Lives in: the FinOps account (org.ous.sharedServices.accounts.finOps.accountId), in finOps.dataExports.destinationRegion (default us-east-1). Written exactly once by FinOpsGlobalStack. Required IAM: ssm:GetParameter* on arn:aws:ssm:<destinationRegion>:<finOpsAccountId>:parameter/dlz/finops/*.

• /dlz/finops/finops-account-id: The AWS account ID of the FinOps account that hosts the data bucket, Glue catalog, and Athena workgroup.
• /dlz/finops/management-account-id: The AWS account ID of the management account that delivers the BCM data exports.
• /dlz/finops/destination-region: The region of the shared data bucket, Glue catalog, and Athena workgroup.

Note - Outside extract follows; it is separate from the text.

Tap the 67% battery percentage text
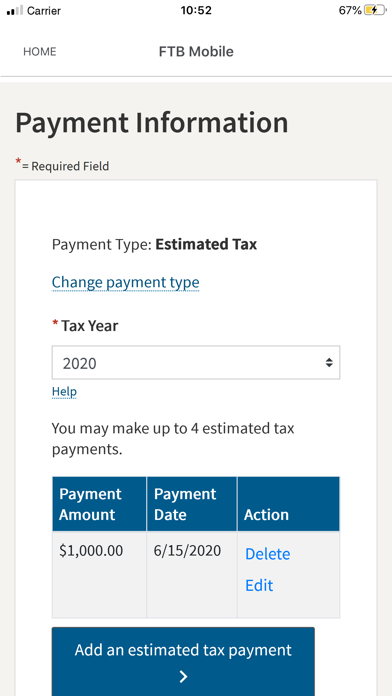The width and height of the screenshot is (392, 696). pos(350,11)
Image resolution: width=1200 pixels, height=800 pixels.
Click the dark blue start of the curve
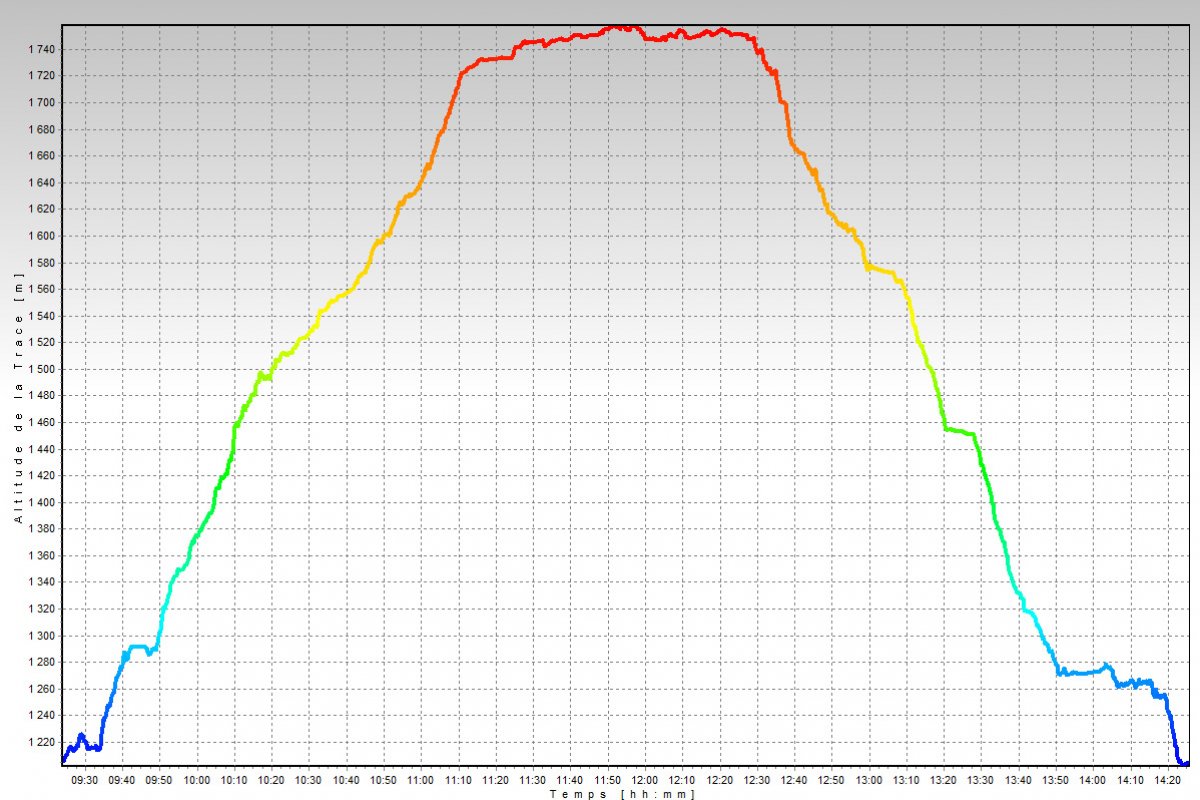[x=65, y=759]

Cross-region readers should target this region.
• /dlz/finops/data-bucket-name: The shared S3 bucket holding Parquet data for every configured BCM export.
• /dlz/finops/data-bucket-arn: ARN of the shared data bucket. Use when granting cross-account read access.
• /dlz/finops/data-bucket-encryption-type: Encryption mode of the data bucket — SSE_S3 or SSE_KMS.
• /dlz/finops/data-bucket-kms-key-arn: ARN of the CMK encrypting the data bucket. Only written when data-bucket-encryption-type is SSE_KMS — readers must kms:Decrypt against this key.
• /dlz/finops/glue-database-name: The Glue database cataloging every export as a separate table (FinOps account).
• /dlz/finops/glue-crawler-name: Name of the Glue crawler that maintains the catalog. Use to trigger ad-hoc runs via glue:StartCrawler.
• /dlz/finops/glue-crawler-schedule: Cron expression the crawler runs on (default cron(0 6 * * ? *)).
• /dlz/finops/athena-workgroup-name: The Athena workgroup to query the data with.
• /dlz/finops/athena-workgroup-arn: ARN of the Athena workgroup. Use when granting athena:StartQueryExecution to cross-account principals.
• /dlz/finops/athena-results-bucket-name: The S3 bucket where Athena query results land.
• /dlz/finops/athena-results-bucket-arn: ARN of the Athena results bucket — needed for cross-account write grants.
• /dlz/finops/export-ids: StringList manifest of every configured export ID. Read this once instead of paging ssm:GetParametersByPath /dlz/finops/exports/.
• /dlz/finops/exports/<id>/export-type: Per-export discriminator (STANDARD_CUR_2_0 / FOCUS_1_2 / COST_OPTIMIZATION_RECOMMENDATIONS / CARBON_EMISSIONS).
• /dlz/finops/exports/<id>/export-name: Per-export BCM export name — also the inner S3 path segment BCM writes under.
• /dlz/finops/exports/<id>/destination-prefix: Per-export optional path prefix under the bucket; (none) when unset (default).
• /dlz/finops/exports/<id>/data-path: Per-export relative path inside the bucket (<exportName> or <prefix>/<exportName>).
• /dlz/finops/exports/<id>/s3-uri: Per-export fully-qualified s3:// URI to the export’s data — paste directly into Athena LOCATION or external tools.
• /dlz/finops/exports/<id>/glue-table-name: Per-export Glue table name (within the shared Glue database).

IAM Identity Center parameters

Lives in: the management account (org.root.accounts.management.accountId), in regions.global. Written by ManagementGlobalIamIdentityCenterStack. Required IAM: ssm:GetParameter* on arn:aws:ssm:<globalRegion>:<managementAccountId>:parameter/dlz/identity-center/*.

• /dlz/identity-center/instance-arn: ARN of the IAM Identity Center instance DLZ was configured against.
• /dlz/identity-center/instance-id: IAM Identity Center instance ID (the suffix of instance-arn).
• /dlz/identity-center/store-id: Identity Store ID — required for any identitystore:* API call.
• /dlz/identity-center/group-names: StringList manifest of every Identity Center group display name DLZ provisioned. Read this once instead of paging identitystore:ListGroups.
• /dlz/identity-center/groups/<name>/id: Per-group resolved Identity Center GroupId, keyed by the group display name from group-names.
• /dlz/identity-center/permission-set-names: StringList manifest of every permission set name DLZ provisioned.
• /dlz/identity-center/permission-sets/<name>/arn: Per-permission-set ARN, keyed by the permission set name from permission-set-names. Feed straight into sso-admin:CreateAccountAssignment or AWS::QuickSight::RoleMembership.